**GESTELLTE AUFGABE 1:** Übertrage aus dem Auszug über die Wiener Vorlesungen den folgenden Satz ins Englische: „Ab 1996 leitete er neben seiner Tätigkeit als Wissenschaftsreferent der Stadt Wien auch noch für zehn Jahre das Ludwig-Boltzmann-Institut für historische Anthropologie.“
**GESTELLTE AUFGABE 2:**
Beantworte anhand des Auszugs über die Wiener Vorlesungen diese Fragen:
(a) Wie viele Vorlesungen fanden in den rund drei Jahrzehnten statt?
(b) Wie viele Buchreihen erschienen rund um die „Wiener Vorlesungen“?
(c) Welches Thema hatte Ehalts Dissertation?
**GESTELLTE AUFGABE 3:** Führe den Auszug über die Wiener Vorlesungen und Ehalts Wirken im Anschluss an seinen letzten Satz weiter.

╭─ BEREITGESTELLTER AUSZUG

In diesen rund drei Jahrzehnten fanden rund 1.500 solcher Vorlesungen mit rund 5.000, oft hochkarätigen Vortragenden aus allen Kontinenten statt. Die Bandbreite der Veranstaltungen war in jeder Hinsicht groß und umfasste sowohl geistes- und naturwissenschaftliche Themen, aber auch solche von kultur- und gesellschaftspolitischer Relevanz. Sie machten das Wiener Rathaus zu einem wichtigen Begegnungsort von Wissenschaft und Gesellschaft, von Forschenden aus aller Welt mit interessierten Wienerinnen und Wienern.

Ungewöhnliche Bandbreite

Rund um die "Wiener Vorlesungen", die in einer reduzierten Version weitergeführt werden, erschienen neun Buchreihen und rund 250 Bände, etliche davon mit Ehalt als (Ko-)Autor oder Herausgeber. Dessen eigene Forschungstätigkeit konzentrierte sich auf den Bereich der Sozialgeschichte der Neuzeit und der historischen Anthropologie, war aber thematisch ebenfalls ungewöhnlich breit und reichte von "Ausdrucksformen absolutistischer Herrschaft", dem Gegenstand seiner Dissertation, bis zu Publikationen über Wiener Beisln. Ab 1996 leitete er neben seiner Tätigkeit als Wissenschaftsreferent der Stadt Wien auch noch für zehn Jahre das Ludwig-Boltzmann-Institut für historische Anthropologie.

╰─
╭─ GESPEICHERTE DATEN

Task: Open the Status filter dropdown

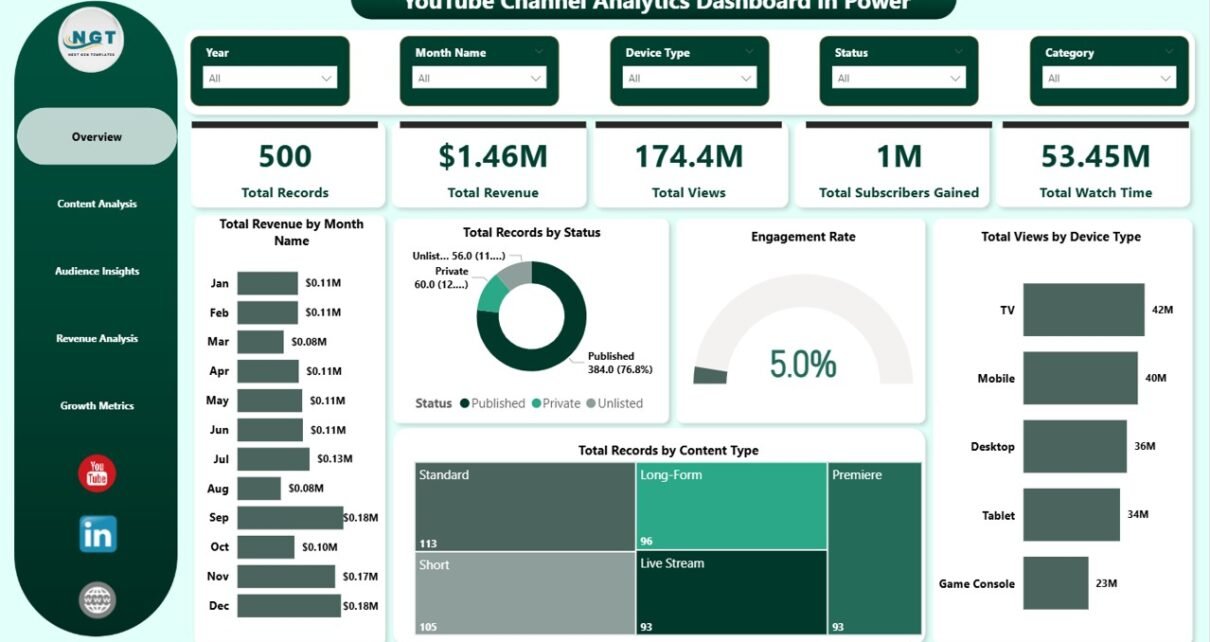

╰─
╭─ GESPEICHERTE DATEN

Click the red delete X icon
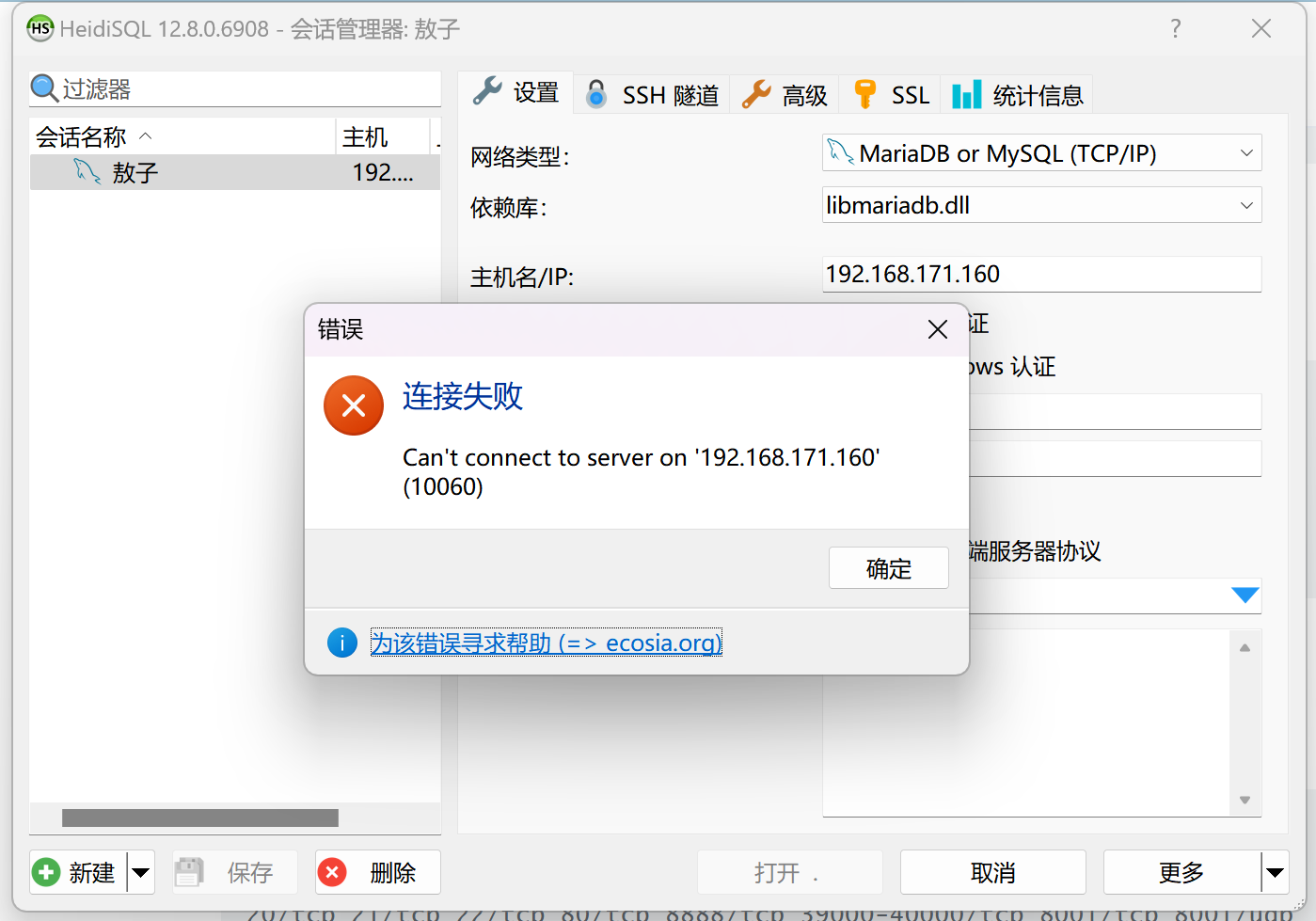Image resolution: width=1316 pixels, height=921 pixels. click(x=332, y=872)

╰─

**RICHTIGE ANTWORT 1:** From 1996, alongside his work as science officer of the City of Vienna, he also headed the Ludwig Boltzmann Institute for Historical Anthropology for ten years.

**RICHTIGE ANTWORT 2:**
(a) Es fanden rund 1.500 Vorlesungen statt.
(b) Es erschienen neun Buchreihen.
(c) Das Thema waren „Ausdrucksformen absolutistischer Herrschaft“.

**RICHTIGE ANTWORT 3:**
Ehalts ungewöhnliche thematische Breite und seine vielfältigen Interessen zeichneten sich schon früh ab: 1949 in Wien geboren, studierte an der Universität Wien Geschichte, Kunstgeschichte, Soziologie, Philosophie, Psychologie und Pädagogik sowie Malerei an der Akademie der bildenden Künste. Im Jahr 2000 habilitierte er sich an der Universität Wien für Sozialgeschichte der Neuzeit. 2003 wurde ihm der Berufstitel "Universitätsprofessor" verliehen. Bereits ab 1979 wirkte er als Lehrbeauftragter, später als Dozent an diversen österreichischen Universitäten.

Erfolgreicher Vermittler

Für seine vielseitigen Aktivitäten und weiteren wissenschaftlichen Publikationen wurde Ehalt mit zahlreichen hohen nationalen, aber auch internationalen Auszeichnungen gewürdigt, so unter anderem mit dem französischen Chevalier dans l'Ordre des Arts et des Lettres. In Österreich war er unter anderem Ehrenbürger der Universität Wien, Honorarprofessor an verschiedenen Universitäten und Ehrenmitglied der Österreichischen Akademie der Wissenschaften.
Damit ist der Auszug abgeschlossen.